2.5.7 Kinetic cross validation with TCSPC

The pump path is altered regularly due to the need for excitation at different wavelengths. This makes it prone to systematic errors which might be mistaken for dynamics of the studied system. The major sources of systematic errors are the alignment of the delay stage and the collimation of the pump beam. Both leads to the same symptom, which is a pump-probe overlap dependence on ∆t and therefore a systematic error in ∆A(∆t,λ). To detect a possible systematic error on the kinetics, a reference sample with a ns lifetime is measured, followed by measuring the lifetime of the identical sample with time correlated single photon counting (TCSPC). It is crucial to use the exactly same sample directly after the TA measurement was performed to guarantee the same oxygen concentration as well as sample concentration, which might impact the lifetime. Differences in the time traces highlight a systematic error originating from the pump path.

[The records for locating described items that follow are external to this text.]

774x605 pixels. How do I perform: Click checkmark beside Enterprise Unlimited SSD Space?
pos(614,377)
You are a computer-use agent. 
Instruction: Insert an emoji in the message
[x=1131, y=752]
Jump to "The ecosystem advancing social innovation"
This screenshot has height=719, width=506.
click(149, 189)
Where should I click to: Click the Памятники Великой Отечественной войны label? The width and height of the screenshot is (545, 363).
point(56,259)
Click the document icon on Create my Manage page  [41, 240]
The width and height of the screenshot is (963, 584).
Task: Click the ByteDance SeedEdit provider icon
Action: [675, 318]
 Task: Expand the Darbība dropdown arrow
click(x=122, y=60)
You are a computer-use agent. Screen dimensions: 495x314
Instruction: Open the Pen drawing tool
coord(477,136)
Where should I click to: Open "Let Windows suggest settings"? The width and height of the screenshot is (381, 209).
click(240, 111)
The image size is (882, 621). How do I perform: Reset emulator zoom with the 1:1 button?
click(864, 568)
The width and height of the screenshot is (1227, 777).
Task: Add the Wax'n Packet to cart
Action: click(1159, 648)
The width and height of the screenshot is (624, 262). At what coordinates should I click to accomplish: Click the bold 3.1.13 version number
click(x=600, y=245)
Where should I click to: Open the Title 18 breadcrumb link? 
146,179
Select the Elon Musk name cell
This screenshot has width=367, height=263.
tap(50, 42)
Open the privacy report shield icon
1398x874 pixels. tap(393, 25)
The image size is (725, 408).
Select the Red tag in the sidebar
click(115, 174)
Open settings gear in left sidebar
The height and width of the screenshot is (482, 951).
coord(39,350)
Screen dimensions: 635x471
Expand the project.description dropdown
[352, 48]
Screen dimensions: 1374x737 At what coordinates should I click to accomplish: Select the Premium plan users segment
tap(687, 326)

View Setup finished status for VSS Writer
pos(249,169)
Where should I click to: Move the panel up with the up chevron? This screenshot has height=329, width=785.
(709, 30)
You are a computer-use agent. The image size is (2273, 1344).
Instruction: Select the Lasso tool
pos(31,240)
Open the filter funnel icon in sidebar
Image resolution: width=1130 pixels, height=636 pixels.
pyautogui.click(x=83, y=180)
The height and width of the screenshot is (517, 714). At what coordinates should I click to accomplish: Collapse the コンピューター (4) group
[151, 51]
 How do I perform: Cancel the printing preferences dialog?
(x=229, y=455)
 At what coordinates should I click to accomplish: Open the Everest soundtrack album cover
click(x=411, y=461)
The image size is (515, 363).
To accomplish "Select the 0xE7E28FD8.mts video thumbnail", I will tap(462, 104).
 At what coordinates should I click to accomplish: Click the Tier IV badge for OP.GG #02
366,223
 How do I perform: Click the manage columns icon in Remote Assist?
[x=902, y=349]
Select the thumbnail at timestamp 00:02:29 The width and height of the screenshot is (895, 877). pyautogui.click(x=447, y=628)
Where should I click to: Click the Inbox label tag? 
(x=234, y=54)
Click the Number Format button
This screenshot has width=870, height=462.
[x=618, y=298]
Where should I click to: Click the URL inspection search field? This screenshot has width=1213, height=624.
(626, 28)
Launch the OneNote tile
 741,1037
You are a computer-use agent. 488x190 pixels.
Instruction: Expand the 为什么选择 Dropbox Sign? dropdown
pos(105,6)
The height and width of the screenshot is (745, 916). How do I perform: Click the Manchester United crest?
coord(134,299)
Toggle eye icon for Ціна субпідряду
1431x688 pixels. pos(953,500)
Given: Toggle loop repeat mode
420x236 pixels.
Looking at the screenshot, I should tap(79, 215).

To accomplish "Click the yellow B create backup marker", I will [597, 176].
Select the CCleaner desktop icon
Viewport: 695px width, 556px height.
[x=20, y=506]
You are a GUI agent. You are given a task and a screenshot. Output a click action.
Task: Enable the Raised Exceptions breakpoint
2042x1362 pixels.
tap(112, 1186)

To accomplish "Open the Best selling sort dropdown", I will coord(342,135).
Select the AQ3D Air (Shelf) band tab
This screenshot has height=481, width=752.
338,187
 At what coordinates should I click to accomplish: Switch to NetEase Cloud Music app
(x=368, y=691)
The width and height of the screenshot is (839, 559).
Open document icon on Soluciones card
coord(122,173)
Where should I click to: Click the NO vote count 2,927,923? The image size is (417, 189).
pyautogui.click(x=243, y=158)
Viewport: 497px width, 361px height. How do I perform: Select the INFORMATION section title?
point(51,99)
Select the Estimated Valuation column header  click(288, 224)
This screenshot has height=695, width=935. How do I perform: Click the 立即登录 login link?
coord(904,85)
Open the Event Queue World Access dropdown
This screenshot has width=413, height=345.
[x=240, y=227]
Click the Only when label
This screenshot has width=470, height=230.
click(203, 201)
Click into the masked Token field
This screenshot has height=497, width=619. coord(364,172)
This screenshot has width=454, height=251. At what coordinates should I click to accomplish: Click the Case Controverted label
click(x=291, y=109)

Since the systematic error is the same for all samples, measured with the identical alignment, a correction function can be obtained by comparing the TCSPC and TA traces. Note that even though the application of the correction function gives the correct kinetics for the ESA, GSB and SE, the kinetics in the region of significant background contributions can still be erroneous. If the pump-probe overlap is a function of ∆t, the pump scattering as well as the spontaneous emission will also be a function ∆t, leading to incorrect background correction at long times.